**Given text**:
=== Section Start ===
# Calling all experts!



## Megora (Jun 7, 2010)

Not an expert, but thought I'd give you a bump until the experts wake up.  



> 1. It appears he has a gay tail. My breeder mentioned it the last time she saw him. She didn't seem too concerned. But I was reading around and it sounds like that's something that would disqualify him?


I do not believe it would disqualify him. If you look at the breed standard, there are just a couple things there that would kick a dog out of the ring. Like not having a scissor bite, for example. 

Tail set is a preferential thing and depending on how well you hide a gay tail or if the judge is paying attention.... it probably would give other dogs an advantage over yours in the ring. 

The way to fix it - from what I understand... is breaking the tail. I wouldn't want to do that with my dogs.... :uhoh:



> 3. He has somewhat of what I'd consider a 'supermodel' walk. He swishes his butt back and forth with swagger. It definitely doesn't look like how the dogs move in the breed ring. Is this something we'd train as well? I know dogs are taught to gait (i think ) but if he were ever just walking in the ring would judges not pick him because of his swag?


It sounds like he's pacing. 

With some dogs, they either pace because it's comfortable or easier.... and it's sometimes a learned or reinforced behavior. 

You can train the dogs to STOP the pacing and only trot, but it does require you recognizing while moving with the dog when the dog is trotting and when he is pacing.
=== Section End ===
[Data entries]
=== Section Start ===
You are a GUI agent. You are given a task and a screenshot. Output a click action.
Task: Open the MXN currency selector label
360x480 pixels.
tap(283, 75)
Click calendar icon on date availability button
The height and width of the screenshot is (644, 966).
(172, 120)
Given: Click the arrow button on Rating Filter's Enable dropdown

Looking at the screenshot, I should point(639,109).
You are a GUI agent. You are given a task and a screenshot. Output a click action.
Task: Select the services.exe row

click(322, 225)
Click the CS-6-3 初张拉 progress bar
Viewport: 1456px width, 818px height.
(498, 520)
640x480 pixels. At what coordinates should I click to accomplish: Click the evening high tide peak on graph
=== Section End ===
Write the next part of the forum reply about a show dog's gay tail and pacing gait, picking up after its final sentence.

My teacher kinda drilled it in my head that if Bertie starts off pacing or galloping or prancing (him doing heads up heeling next to me when we are supposed to be gaiting) - I have to stop and start over again. This was like pulling teeth in the beginning (6 weeks ago or so), because he had no concept of trotting unless I was running with him and he randomly picked the trot. About now, he is picking up the trot even with me walking. 

Like everything else - you need to mark and praise to encourage the right stuff.



> 4. He has a leaky eye, the vet has checked it out and said its just a blocked tear duct, nothing to worry about. My breeder mentioned its something we would just groom if we were to show him. Is there a point in showing if there seems to be so many things we'd have to hide?





> and this leads to another question:
> 5. How often are things like this hidden in the breed ring? I always wonder how many dogs out there are pretty much au natural and how many are really done up (need excessive grooming, tail fixing, eye cleaning, teeth whitening, nose bleaching, etc).


I think if they can get away with it... yep.

My one breeder was talking about being in the ring with a kinda big handler showing a dog who had been excessively groomed just so to hide the fact the dog did not have the best structure. This breeder has been a professional handler for years and now is a judge, so he spots things like that a mile away. And he capitalized on it in that ring by showing his own dog and drawing attention to his own dog's structure, particularly the topline. And he kept doing it until the judge figured out the message. 

The main thing I learned from this breeder is that every dog has faults. Unless they are one of the big disqualifying faults, they basically are nothing more than factors in how dogs are chosen in the ring. 

I went over Bertie's faults with another GRF member who was so kind as to help me with a lot of the early on conformation type training with him, and had no problem picking my own dog apart - whether that is stuff that I don't like particularly and/or stuff that she could see looking at pictures and videos which I offered her to critique. 

And to be fair, this member had no problem showing me pictures of her own dog and pointing out his weak areas and things she wants to improve on with how she breeds.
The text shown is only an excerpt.